- _Required action_: Repeat the data that follows exactly, starting at the line with "Image resolution: width=323" and ending at the line with "Task: Click the Add a subnet button label", and leave out every picture.

Data excerpts:
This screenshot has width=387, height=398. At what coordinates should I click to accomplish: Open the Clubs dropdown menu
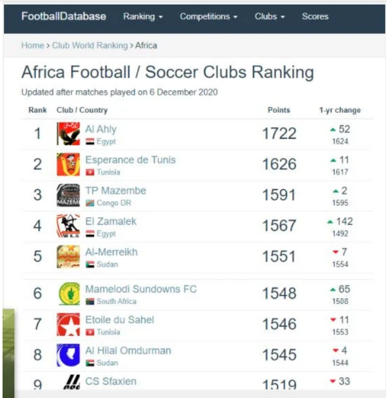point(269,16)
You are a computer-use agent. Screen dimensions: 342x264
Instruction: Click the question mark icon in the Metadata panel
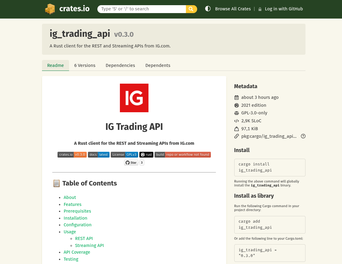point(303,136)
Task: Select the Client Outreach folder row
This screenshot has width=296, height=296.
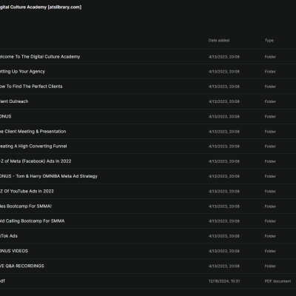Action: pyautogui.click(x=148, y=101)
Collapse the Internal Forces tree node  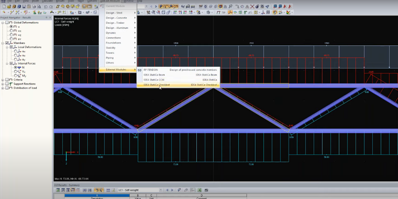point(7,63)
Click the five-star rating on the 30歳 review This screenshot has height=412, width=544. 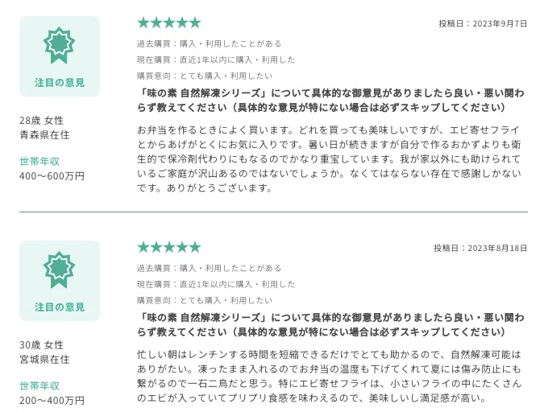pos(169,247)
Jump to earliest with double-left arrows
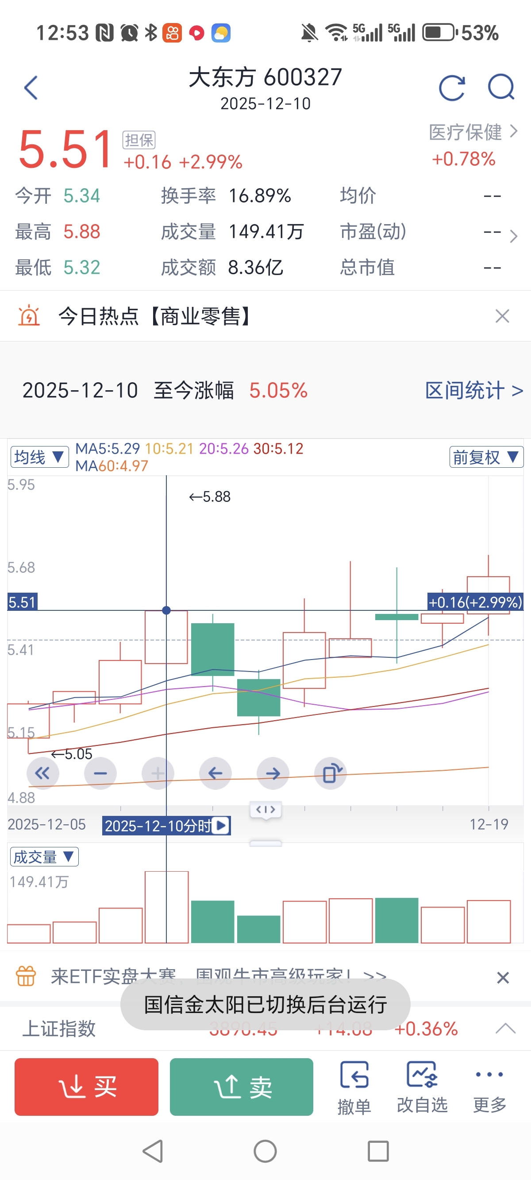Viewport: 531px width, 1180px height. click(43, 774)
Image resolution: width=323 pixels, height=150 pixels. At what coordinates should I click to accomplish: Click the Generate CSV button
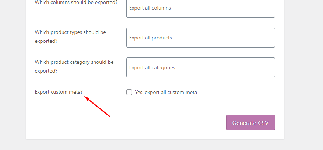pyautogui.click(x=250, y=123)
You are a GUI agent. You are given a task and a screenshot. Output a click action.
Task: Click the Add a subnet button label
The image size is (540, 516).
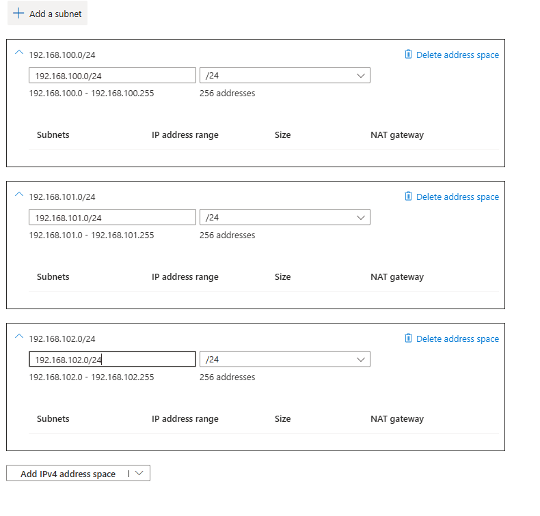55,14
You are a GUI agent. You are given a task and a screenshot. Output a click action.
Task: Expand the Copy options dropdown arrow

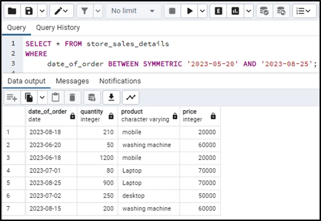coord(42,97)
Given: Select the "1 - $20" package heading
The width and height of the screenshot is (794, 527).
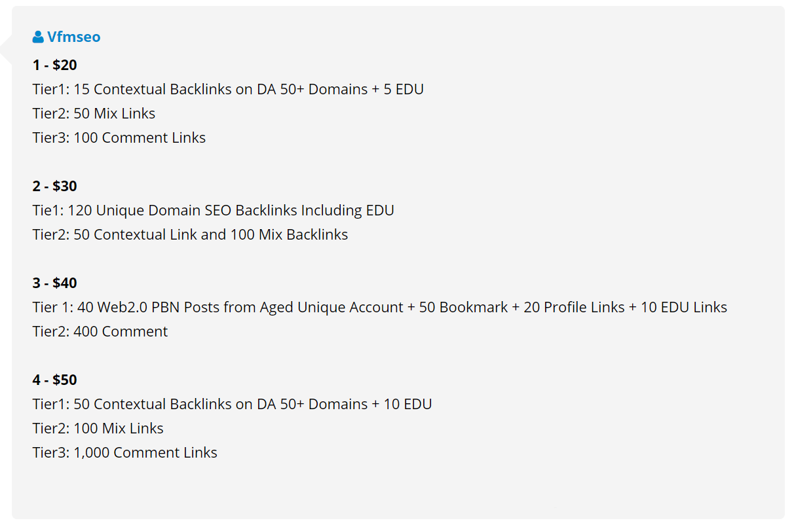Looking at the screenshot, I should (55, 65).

--

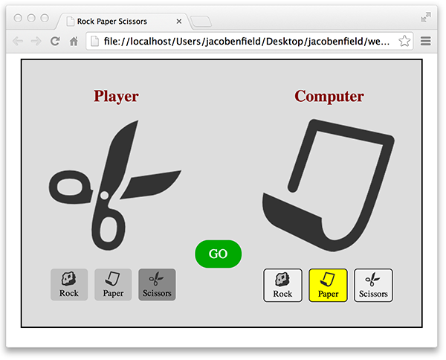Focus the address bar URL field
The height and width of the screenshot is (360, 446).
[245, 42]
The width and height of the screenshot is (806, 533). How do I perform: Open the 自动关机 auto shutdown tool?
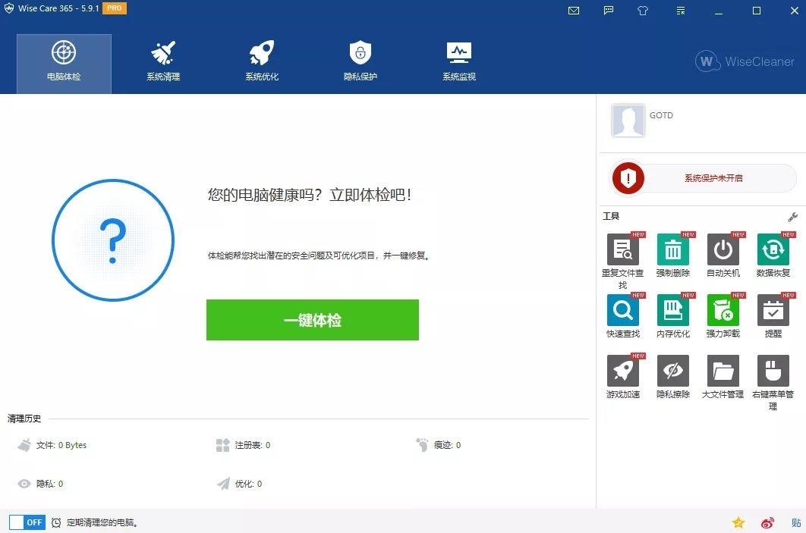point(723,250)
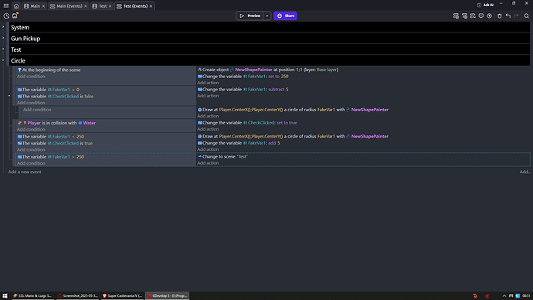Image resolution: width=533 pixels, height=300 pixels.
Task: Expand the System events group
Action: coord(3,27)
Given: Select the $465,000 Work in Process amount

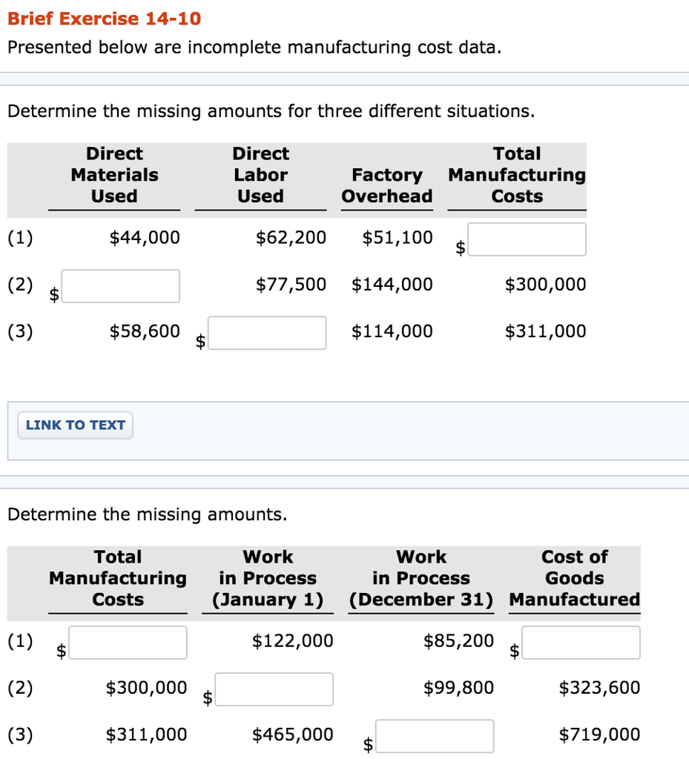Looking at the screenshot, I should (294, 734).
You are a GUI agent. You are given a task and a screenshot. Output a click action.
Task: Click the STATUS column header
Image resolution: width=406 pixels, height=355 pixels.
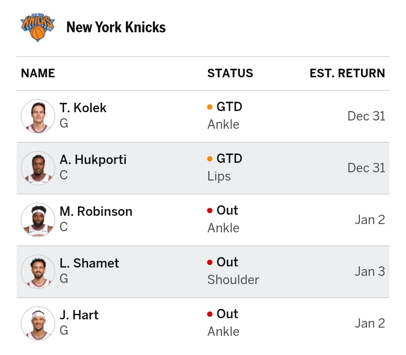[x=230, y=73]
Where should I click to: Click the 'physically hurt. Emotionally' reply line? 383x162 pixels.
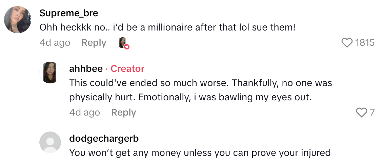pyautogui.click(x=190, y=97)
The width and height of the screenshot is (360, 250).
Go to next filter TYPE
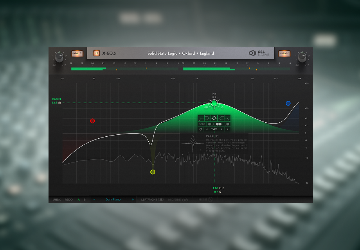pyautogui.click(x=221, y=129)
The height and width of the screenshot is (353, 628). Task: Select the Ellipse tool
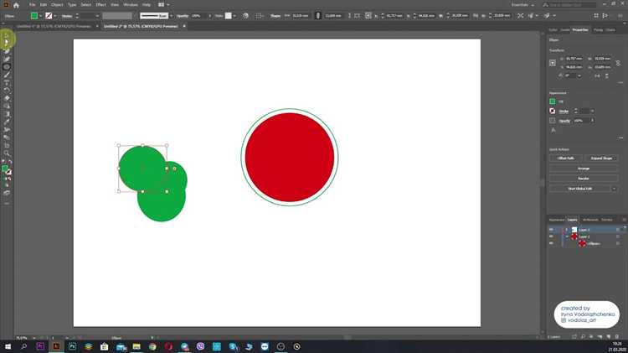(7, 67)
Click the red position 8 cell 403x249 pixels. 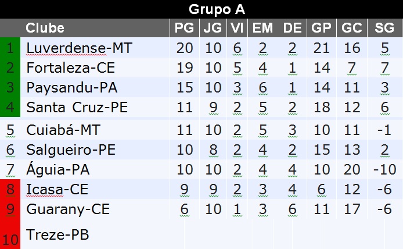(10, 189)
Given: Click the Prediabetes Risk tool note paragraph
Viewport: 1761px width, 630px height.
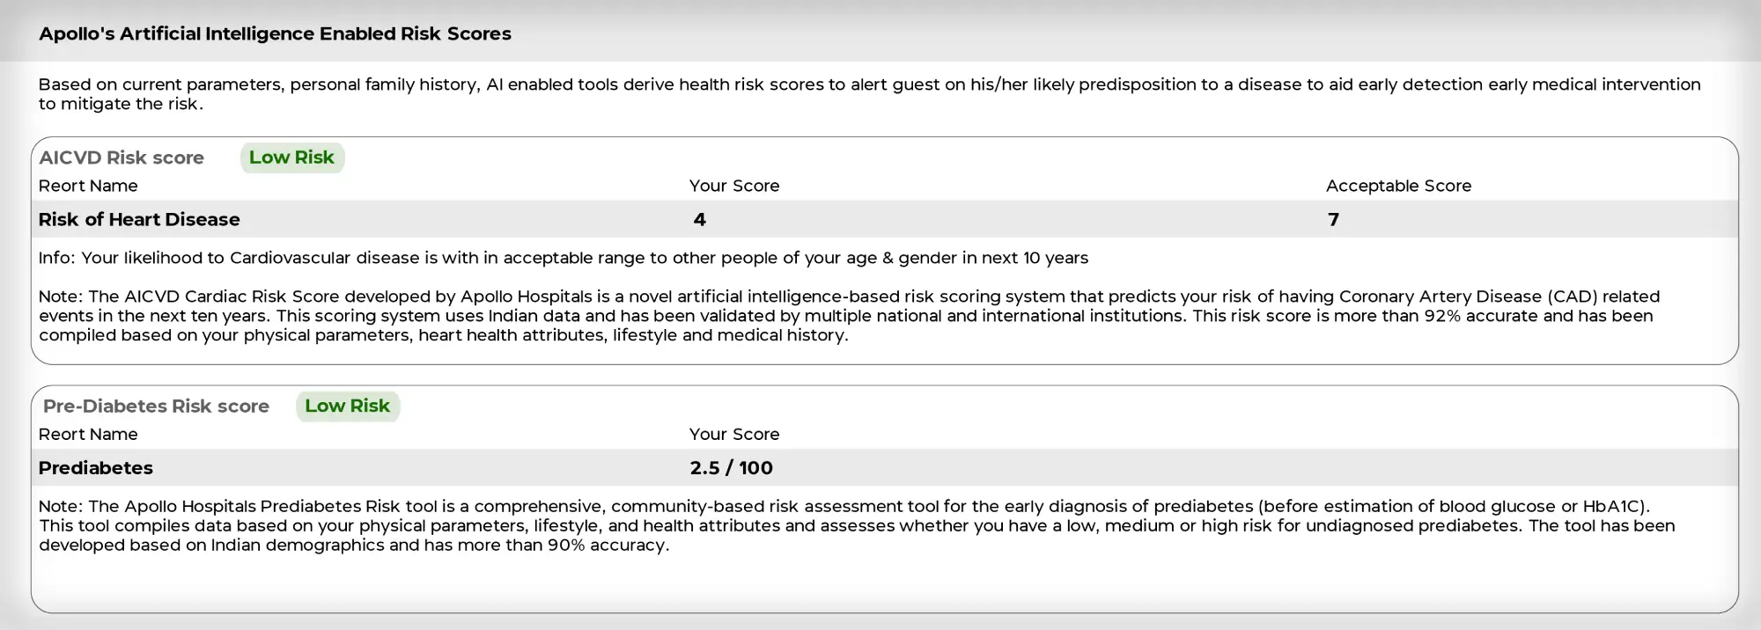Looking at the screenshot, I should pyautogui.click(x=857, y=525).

- _Reply_:
Image resolution: width=323 pixels, height=150 pixels. At what coordinates should I click to accomplish: Click the Generate CSV button
pyautogui.click(x=250, y=123)
You are a GUI agent. You are given a task and a screenshot. Output a click action.
Task: Click the Add a subnet button label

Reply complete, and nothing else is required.